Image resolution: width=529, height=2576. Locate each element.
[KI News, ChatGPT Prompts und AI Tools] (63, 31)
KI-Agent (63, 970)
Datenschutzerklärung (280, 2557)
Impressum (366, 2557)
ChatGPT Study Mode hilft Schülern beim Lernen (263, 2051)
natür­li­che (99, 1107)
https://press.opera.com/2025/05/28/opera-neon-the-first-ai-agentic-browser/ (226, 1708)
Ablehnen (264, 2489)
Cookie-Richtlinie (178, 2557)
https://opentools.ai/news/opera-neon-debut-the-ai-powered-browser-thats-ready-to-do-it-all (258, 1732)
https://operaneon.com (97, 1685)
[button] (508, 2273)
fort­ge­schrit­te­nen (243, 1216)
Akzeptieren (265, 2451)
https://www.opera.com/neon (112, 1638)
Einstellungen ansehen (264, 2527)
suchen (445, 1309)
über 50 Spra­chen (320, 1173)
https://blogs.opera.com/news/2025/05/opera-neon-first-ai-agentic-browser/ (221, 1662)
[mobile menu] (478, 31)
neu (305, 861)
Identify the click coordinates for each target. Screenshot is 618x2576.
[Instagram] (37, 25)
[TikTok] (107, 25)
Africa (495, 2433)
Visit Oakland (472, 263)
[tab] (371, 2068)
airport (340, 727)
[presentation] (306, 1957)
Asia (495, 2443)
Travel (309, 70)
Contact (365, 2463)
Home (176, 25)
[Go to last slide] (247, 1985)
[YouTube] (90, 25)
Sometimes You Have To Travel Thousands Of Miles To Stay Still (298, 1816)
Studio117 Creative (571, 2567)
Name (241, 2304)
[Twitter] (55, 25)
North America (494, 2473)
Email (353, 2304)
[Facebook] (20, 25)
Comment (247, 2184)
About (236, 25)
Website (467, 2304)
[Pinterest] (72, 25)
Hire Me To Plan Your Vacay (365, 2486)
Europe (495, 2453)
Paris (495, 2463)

● Activity:
When you reach the line containing "Name (241, 2304)" in the data above, retype it and each line after it through the final one, exactly as written.

● Exercise output:
Name (241, 2304)
[Twitter] (55, 25)
North America (494, 2473)
Email (353, 2304)
[Facebook] (20, 25)
Comment (247, 2184)
About (236, 25)
Website (467, 2304)
[Pinterest] (72, 25)
Hire Me To Plan Your Vacay (365, 2486)
Europe (495, 2453)
Paris (495, 2463)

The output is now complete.